▶ **BRIEF**
Starting from the line that holds "Given: Click 'due", print every line through the end of the records, first and last included.
*** PROVIDED MATERIAL ***
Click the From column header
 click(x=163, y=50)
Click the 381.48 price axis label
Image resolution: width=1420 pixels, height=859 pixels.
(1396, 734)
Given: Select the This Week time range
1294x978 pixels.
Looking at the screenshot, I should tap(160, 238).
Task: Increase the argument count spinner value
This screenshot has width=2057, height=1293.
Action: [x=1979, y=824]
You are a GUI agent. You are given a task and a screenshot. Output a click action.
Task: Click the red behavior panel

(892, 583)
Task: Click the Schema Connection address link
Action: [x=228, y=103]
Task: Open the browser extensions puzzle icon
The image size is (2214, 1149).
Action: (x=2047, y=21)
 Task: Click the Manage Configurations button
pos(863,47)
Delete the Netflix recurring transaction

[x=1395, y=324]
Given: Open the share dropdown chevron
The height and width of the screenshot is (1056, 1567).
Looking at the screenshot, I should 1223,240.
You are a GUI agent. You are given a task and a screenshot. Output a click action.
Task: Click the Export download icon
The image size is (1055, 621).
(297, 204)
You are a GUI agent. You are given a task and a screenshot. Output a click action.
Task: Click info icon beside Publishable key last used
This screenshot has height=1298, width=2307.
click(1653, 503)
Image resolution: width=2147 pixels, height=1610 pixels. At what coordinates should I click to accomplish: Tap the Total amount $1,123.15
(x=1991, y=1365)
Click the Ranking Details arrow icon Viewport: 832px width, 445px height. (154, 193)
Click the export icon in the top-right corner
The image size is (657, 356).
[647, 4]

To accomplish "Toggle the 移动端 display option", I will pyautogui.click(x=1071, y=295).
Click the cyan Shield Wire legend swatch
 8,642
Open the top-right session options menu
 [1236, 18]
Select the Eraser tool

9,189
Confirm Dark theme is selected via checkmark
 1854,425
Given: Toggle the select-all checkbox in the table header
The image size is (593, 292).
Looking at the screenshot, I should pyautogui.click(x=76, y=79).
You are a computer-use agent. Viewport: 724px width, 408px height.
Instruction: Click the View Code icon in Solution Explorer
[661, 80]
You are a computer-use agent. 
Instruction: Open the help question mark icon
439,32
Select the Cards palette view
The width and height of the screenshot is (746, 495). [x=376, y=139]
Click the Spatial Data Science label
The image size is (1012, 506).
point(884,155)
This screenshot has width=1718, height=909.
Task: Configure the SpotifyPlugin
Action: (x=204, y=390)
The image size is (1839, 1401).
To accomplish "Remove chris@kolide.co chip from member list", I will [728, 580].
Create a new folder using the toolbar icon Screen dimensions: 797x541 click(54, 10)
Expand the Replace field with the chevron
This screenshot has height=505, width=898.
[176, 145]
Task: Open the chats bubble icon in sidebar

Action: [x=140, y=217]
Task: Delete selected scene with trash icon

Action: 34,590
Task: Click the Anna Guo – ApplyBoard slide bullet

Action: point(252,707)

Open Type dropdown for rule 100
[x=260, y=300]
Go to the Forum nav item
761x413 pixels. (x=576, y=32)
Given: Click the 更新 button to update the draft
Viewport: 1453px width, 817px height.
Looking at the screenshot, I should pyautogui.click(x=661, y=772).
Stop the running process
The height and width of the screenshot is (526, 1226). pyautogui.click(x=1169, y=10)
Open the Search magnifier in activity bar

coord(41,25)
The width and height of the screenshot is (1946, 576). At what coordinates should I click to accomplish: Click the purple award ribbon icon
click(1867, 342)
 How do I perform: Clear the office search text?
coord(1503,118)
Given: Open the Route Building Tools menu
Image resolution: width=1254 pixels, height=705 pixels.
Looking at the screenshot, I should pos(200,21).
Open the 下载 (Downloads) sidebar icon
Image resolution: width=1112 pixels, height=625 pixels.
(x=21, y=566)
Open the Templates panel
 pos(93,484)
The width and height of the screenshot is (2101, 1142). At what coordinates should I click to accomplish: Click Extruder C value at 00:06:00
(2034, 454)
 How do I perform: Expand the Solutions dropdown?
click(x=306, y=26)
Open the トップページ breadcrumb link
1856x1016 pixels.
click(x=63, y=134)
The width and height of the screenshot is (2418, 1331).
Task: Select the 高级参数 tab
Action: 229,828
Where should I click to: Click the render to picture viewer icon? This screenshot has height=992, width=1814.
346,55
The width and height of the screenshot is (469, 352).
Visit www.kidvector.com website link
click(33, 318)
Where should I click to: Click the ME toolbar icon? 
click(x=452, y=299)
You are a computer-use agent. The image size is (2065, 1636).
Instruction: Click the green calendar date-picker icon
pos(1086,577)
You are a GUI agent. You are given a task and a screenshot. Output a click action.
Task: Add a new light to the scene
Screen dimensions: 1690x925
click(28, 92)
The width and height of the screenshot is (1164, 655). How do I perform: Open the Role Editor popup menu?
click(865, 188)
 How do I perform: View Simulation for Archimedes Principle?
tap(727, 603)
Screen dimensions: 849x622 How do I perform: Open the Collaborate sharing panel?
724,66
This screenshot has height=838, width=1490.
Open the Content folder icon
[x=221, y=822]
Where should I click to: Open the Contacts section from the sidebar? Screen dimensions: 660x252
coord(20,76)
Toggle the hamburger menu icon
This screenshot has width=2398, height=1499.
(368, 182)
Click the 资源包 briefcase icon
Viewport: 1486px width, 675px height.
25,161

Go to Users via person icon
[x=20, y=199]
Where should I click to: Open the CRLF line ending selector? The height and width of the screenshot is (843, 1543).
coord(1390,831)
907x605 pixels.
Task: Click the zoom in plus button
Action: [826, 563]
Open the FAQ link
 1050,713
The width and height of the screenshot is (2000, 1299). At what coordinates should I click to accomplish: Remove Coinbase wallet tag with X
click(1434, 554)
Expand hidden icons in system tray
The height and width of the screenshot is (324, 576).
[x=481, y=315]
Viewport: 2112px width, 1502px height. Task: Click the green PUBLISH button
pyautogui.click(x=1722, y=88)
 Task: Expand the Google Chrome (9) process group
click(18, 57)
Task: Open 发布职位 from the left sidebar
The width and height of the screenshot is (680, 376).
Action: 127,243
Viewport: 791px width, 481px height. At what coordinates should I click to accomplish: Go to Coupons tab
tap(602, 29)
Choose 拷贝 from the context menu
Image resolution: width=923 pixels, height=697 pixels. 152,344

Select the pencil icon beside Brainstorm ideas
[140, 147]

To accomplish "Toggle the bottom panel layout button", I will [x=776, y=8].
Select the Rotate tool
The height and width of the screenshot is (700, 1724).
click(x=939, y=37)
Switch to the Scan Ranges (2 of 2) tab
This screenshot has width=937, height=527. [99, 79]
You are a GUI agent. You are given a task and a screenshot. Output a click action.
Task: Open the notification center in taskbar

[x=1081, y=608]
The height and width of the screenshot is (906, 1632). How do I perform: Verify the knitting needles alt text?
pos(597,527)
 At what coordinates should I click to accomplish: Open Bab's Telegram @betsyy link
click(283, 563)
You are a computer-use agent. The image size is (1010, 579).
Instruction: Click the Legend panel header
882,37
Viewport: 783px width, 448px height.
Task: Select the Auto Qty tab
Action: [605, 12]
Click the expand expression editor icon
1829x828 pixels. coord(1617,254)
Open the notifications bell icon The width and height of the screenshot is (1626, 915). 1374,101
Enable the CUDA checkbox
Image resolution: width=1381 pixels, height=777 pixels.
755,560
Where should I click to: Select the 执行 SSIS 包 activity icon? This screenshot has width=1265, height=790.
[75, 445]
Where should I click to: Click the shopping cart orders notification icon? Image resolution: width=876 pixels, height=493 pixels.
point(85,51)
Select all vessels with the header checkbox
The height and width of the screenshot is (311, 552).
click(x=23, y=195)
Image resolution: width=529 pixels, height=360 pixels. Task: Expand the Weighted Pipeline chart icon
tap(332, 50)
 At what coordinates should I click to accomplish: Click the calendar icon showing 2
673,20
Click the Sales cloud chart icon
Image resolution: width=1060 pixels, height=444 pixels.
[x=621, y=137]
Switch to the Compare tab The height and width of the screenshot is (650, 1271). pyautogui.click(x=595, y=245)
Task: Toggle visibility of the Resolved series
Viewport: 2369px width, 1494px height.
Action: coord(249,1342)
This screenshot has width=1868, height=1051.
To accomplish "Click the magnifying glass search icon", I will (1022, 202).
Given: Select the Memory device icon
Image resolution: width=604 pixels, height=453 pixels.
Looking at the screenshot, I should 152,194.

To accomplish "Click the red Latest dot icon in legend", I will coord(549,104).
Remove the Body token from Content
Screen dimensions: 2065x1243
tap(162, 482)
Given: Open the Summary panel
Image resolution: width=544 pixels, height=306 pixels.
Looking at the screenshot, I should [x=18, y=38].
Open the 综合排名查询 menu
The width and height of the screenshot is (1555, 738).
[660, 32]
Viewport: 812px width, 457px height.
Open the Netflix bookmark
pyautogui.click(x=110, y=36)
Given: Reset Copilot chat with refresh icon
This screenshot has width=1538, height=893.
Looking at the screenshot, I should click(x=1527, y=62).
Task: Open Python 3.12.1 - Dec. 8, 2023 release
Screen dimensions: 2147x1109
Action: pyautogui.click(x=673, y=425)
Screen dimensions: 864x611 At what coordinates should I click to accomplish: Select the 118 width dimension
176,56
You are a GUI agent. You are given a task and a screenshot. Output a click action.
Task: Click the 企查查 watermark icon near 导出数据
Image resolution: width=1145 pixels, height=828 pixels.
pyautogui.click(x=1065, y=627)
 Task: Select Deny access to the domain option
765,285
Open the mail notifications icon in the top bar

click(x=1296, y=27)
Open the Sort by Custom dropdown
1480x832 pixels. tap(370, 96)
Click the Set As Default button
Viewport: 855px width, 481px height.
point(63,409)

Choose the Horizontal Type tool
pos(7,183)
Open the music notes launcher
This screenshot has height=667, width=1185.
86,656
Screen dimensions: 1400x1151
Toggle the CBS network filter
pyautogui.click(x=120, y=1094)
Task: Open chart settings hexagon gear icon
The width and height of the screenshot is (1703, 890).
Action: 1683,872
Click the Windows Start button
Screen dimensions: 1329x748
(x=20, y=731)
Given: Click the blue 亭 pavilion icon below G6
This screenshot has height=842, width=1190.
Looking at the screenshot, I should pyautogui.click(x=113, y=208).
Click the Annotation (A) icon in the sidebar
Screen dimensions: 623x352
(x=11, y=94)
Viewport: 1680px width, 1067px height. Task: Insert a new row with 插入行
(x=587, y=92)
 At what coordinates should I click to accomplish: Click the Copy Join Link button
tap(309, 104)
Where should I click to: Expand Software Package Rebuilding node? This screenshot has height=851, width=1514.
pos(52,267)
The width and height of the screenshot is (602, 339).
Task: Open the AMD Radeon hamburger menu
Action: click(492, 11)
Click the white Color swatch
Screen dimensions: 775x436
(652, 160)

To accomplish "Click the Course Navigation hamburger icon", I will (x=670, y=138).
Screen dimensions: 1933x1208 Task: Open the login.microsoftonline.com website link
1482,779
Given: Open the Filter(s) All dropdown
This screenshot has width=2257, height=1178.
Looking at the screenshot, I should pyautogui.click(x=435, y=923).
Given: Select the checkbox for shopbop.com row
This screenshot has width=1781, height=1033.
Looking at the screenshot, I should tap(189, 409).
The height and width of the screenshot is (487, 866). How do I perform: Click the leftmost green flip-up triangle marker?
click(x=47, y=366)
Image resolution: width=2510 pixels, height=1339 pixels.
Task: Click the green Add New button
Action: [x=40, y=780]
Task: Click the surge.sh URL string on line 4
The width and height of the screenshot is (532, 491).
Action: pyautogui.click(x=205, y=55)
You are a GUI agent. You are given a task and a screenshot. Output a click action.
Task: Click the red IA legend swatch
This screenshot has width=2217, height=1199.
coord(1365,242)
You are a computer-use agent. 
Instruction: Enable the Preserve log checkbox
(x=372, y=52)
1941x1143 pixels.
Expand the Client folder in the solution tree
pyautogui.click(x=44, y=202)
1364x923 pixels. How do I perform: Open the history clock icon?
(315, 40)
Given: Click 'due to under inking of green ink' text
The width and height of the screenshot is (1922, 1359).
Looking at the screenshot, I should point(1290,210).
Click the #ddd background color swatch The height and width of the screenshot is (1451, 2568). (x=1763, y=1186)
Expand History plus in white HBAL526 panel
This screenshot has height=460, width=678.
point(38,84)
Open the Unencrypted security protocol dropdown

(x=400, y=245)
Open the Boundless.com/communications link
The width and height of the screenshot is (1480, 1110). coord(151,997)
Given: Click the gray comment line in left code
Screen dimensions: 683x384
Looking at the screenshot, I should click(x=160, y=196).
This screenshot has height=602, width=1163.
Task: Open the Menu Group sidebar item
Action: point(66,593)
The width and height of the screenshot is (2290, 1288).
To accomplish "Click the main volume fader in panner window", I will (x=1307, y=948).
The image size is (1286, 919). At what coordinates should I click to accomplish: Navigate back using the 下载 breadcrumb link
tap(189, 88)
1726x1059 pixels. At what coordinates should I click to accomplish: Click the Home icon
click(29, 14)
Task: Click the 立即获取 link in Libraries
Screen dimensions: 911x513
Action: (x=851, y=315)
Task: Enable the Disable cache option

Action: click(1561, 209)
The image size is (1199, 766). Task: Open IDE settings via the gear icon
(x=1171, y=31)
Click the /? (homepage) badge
*** End of PROVIDED MATERIAL ***
▶ **OUTPUT FOR THIS TASK**
Given: Click 'due to under inking of green ink' text
The width and height of the screenshot is (1922, 1359).
Looking at the screenshot, I should point(1290,210).
Click the #ddd background color swatch The height and width of the screenshot is (1451, 2568). (x=1763, y=1186)
Expand History plus in white HBAL526 panel
This screenshot has height=460, width=678.
point(38,84)
Open the Unencrypted security protocol dropdown

(x=400, y=245)
Open the Boundless.com/communications link
The width and height of the screenshot is (1480, 1110). coord(151,997)
Given: Click the gray comment line in left code
Screen dimensions: 683x384
Looking at the screenshot, I should click(x=160, y=196).
This screenshot has height=602, width=1163.
Task: Open the Menu Group sidebar item
Action: point(66,593)
The width and height of the screenshot is (2290, 1288).
To accomplish "Click the main volume fader in panner window", I will (x=1307, y=948).
The image size is (1286, 919). At what coordinates should I click to accomplish: Navigate back using the 下载 breadcrumb link
tap(189, 88)
1726x1059 pixels. At what coordinates should I click to accomplish: Click the Home icon
click(29, 14)
Task: Click the 立即获取 link in Libraries
Screen dimensions: 911x513
Action: (x=851, y=315)
Task: Enable the Disable cache option

Action: click(1561, 209)
The image size is (1199, 766). Task: Open IDE settings via the gear icon
(x=1171, y=31)
Click the /? (homepage) badge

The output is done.